Problem description: Copy these records exactly as they appear, line for line.

┌─ Records for the task

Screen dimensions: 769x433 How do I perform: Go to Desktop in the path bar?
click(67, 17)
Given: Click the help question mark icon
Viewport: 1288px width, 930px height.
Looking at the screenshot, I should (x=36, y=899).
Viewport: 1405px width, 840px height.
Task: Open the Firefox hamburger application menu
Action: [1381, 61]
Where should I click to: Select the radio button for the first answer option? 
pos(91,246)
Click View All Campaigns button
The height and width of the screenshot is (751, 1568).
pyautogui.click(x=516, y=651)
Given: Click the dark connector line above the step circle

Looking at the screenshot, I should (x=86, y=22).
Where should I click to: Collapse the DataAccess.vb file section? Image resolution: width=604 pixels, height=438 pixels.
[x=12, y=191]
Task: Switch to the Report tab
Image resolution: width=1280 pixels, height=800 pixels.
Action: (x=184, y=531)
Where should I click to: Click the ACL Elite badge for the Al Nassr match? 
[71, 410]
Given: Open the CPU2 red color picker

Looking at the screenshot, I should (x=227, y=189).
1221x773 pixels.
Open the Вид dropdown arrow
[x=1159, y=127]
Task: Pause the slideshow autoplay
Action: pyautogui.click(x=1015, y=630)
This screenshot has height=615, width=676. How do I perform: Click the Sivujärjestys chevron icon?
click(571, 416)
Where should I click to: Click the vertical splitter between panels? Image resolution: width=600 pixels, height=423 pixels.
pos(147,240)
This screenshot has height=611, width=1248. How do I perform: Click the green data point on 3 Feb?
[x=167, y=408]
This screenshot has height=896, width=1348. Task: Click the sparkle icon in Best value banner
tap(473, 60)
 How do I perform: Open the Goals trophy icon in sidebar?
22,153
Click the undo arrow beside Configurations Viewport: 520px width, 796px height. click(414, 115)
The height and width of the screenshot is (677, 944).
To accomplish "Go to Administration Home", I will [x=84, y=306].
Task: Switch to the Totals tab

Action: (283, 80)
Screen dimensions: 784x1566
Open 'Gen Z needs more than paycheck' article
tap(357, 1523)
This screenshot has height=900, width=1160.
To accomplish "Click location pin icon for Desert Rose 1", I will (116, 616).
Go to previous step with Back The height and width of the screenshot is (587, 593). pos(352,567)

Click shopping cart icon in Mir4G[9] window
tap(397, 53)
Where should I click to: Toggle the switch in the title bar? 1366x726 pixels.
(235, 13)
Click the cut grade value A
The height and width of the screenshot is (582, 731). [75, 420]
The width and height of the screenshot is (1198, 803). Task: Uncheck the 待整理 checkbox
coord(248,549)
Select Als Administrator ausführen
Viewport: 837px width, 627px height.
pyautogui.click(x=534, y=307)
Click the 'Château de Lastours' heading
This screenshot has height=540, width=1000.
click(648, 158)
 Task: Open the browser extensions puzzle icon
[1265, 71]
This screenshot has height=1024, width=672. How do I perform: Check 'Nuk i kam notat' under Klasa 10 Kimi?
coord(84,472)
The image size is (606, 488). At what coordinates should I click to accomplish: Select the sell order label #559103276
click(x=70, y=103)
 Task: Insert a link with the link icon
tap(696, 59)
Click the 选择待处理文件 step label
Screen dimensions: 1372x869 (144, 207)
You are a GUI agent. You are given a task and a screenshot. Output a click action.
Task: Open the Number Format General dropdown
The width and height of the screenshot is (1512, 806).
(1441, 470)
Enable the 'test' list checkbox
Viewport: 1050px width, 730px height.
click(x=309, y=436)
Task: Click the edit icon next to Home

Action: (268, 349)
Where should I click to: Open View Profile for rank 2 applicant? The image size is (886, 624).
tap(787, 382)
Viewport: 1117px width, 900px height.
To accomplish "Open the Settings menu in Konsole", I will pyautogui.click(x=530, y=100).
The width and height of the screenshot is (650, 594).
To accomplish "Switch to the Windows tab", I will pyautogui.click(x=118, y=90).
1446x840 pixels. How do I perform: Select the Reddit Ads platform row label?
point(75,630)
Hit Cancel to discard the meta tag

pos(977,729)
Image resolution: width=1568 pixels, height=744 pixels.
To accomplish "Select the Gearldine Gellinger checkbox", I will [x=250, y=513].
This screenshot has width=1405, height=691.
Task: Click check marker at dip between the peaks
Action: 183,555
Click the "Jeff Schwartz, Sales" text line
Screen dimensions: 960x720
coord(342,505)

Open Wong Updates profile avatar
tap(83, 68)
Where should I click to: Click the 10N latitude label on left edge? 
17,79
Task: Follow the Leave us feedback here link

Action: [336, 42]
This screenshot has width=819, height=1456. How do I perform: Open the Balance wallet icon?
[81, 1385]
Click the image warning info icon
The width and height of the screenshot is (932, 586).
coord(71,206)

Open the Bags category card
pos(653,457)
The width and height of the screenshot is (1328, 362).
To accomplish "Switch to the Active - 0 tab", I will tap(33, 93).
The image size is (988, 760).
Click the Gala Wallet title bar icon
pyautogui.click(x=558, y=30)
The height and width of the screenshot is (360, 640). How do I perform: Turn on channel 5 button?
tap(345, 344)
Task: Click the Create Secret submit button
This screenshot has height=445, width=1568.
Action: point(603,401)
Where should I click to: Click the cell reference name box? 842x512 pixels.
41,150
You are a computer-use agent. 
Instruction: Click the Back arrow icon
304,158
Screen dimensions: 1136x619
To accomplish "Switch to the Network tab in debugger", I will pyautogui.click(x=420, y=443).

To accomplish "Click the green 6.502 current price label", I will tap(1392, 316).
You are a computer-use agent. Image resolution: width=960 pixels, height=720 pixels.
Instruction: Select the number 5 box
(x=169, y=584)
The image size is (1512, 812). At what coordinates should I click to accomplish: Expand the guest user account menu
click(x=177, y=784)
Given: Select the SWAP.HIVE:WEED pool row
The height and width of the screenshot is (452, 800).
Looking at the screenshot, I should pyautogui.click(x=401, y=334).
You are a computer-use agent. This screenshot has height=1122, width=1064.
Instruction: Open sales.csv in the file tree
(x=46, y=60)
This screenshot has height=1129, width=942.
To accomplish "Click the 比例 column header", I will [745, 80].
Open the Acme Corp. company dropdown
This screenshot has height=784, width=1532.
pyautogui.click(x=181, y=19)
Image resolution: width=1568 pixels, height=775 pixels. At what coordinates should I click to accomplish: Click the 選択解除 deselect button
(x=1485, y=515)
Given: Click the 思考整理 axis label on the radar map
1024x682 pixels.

└─

Response to the task:
Screen dimensions: 769x433 How do I perform: Go to Desktop in the path bar?
click(67, 17)
Given: Click the help question mark icon
Viewport: 1288px width, 930px height.
Looking at the screenshot, I should (x=36, y=899).
Viewport: 1405px width, 840px height.
Task: Open the Firefox hamburger application menu
Action: [1381, 61]
Where should I click to: Select the radio button for the first answer option? 
pos(91,246)
Click View All Campaigns button
The height and width of the screenshot is (751, 1568).
pyautogui.click(x=516, y=651)
Given: Click the dark connector line above the step circle

Looking at the screenshot, I should (x=86, y=22).
Where should I click to: Collapse the DataAccess.vb file section? Image resolution: width=604 pixels, height=438 pixels.
[x=12, y=191]
Task: Switch to the Report tab
Image resolution: width=1280 pixels, height=800 pixels.
Action: (x=184, y=531)
Where should I click to: Click the ACL Elite badge for the Al Nassr match? 
[71, 410]
Given: Open the CPU2 red color picker

Looking at the screenshot, I should (x=227, y=189).
1221x773 pixels.
Open the Вид dropdown arrow
[x=1159, y=127]
Task: Pause the slideshow autoplay
Action: pyautogui.click(x=1015, y=630)
This screenshot has height=615, width=676. How do I perform: Click the Sivujärjestys chevron icon?
click(571, 416)
Where should I click to: Click the vertical splitter between panels? Image resolution: width=600 pixels, height=423 pixels.
pos(147,240)
This screenshot has height=611, width=1248. How do I perform: Click the green data point on 3 Feb?
[x=167, y=408]
This screenshot has height=896, width=1348. Task: Click the sparkle icon in Best value banner
tap(473, 60)
 How do I perform: Open the Goals trophy icon in sidebar?
22,153
Click the undo arrow beside Configurations Viewport: 520px width, 796px height. click(414, 115)
The height and width of the screenshot is (677, 944).
To accomplish "Go to Administration Home", I will [x=84, y=306].
Task: Switch to the Totals tab

Action: (283, 80)
Screen dimensions: 784x1566
Open 'Gen Z needs more than paycheck' article
tap(357, 1523)
This screenshot has height=900, width=1160.
To accomplish "Click location pin icon for Desert Rose 1", I will (116, 616).
Go to previous step with Back The height and width of the screenshot is (587, 593). pos(352,567)

Click shopping cart icon in Mir4G[9] window
tap(397, 53)
Where should I click to: Toggle the switch in the title bar? 1366x726 pixels.
(235, 13)
Click the cut grade value A
The height and width of the screenshot is (582, 731). [75, 420]
The width and height of the screenshot is (1198, 803). Task: Uncheck the 待整理 checkbox
coord(248,549)
Select Als Administrator ausführen
Viewport: 837px width, 627px height.
pyautogui.click(x=534, y=307)
Click the 'Château de Lastours' heading
This screenshot has height=540, width=1000.
click(648, 158)
 Task: Open the browser extensions puzzle icon
[1265, 71]
This screenshot has height=1024, width=672. How do I perform: Check 'Nuk i kam notat' under Klasa 10 Kimi?
coord(84,472)
The image size is (606, 488). At what coordinates should I click to accomplish: Select the sell order label #559103276
click(x=70, y=103)
 Task: Insert a link with the link icon
tap(696, 59)
Click the 选择待处理文件 step label
Screen dimensions: 1372x869 (144, 207)
You are a GUI agent. You are given a task and a screenshot. Output a click action.
Task: Open the Number Format General dropdown
The width and height of the screenshot is (1512, 806).
(1441, 470)
Enable the 'test' list checkbox
Viewport: 1050px width, 730px height.
click(x=309, y=436)
Task: Click the edit icon next to Home

Action: (268, 349)
Where should I click to: Open View Profile for rank 2 applicant? The image size is (886, 624).
tap(787, 382)
Viewport: 1117px width, 900px height.
To accomplish "Open the Settings menu in Konsole", I will pyautogui.click(x=530, y=100).
The width and height of the screenshot is (650, 594).
To accomplish "Switch to the Windows tab", I will pyautogui.click(x=118, y=90).
1446x840 pixels. How do I perform: Select the Reddit Ads platform row label?
point(75,630)
Hit Cancel to discard the meta tag

pos(977,729)
Image resolution: width=1568 pixels, height=744 pixels.
To accomplish "Select the Gearldine Gellinger checkbox", I will [x=250, y=513].
This screenshot has width=1405, height=691.
Task: Click check marker at dip between the peaks
Action: 183,555
Click the "Jeff Schwartz, Sales" text line
Screen dimensions: 960x720
coord(342,505)

Open Wong Updates profile avatar
tap(83, 68)
Where should I click to: Click the 10N latitude label on left edge? 
17,79
Task: Follow the Leave us feedback here link

Action: [336, 42]
This screenshot has width=819, height=1456. How do I perform: Open the Balance wallet icon?
[81, 1385]
Click the image warning info icon
The width and height of the screenshot is (932, 586).
coord(71,206)

Open the Bags category card
pos(653,457)
The width and height of the screenshot is (1328, 362).
To accomplish "Switch to the Active - 0 tab", I will tap(33, 93).
The image size is (988, 760).
Click the Gala Wallet title bar icon
pyautogui.click(x=558, y=30)
The height and width of the screenshot is (360, 640). How do I perform: Turn on channel 5 button?
tap(345, 344)
Task: Click the Create Secret submit button
This screenshot has height=445, width=1568.
Action: point(603,401)
Where should I click to: Click the cell reference name box? 842x512 pixels.
41,150
You are a computer-use agent. 
Instruction: Click the Back arrow icon
304,158
Screen dimensions: 1136x619
To accomplish "Switch to the Network tab in debugger", I will pyautogui.click(x=420, y=443).

To accomplish "Click the green 6.502 current price label", I will tap(1392, 316).
You are a computer-use agent. Image resolution: width=960 pixels, height=720 pixels.
Instruction: Select the number 5 box
(x=169, y=584)
The image size is (1512, 812). At what coordinates should I click to accomplish: Expand the guest user account menu
click(x=177, y=784)
Given: Select the SWAP.HIVE:WEED pool row
The height and width of the screenshot is (452, 800).
Looking at the screenshot, I should pyautogui.click(x=401, y=334).
You are a computer-use agent. This screenshot has height=1122, width=1064.
Instruction: Open sales.csv in the file tree
(x=46, y=60)
This screenshot has height=1129, width=942.
To accomplish "Click the 比例 column header", I will [745, 80].
Open the Acme Corp. company dropdown
This screenshot has height=784, width=1532.
pyautogui.click(x=181, y=19)
Image resolution: width=1568 pixels, height=775 pixels. At what coordinates should I click to accomplish: Click the 選択解除 deselect button
(x=1485, y=515)
Given: Click the 思考整理 axis label on the radar map
1024x682 pixels.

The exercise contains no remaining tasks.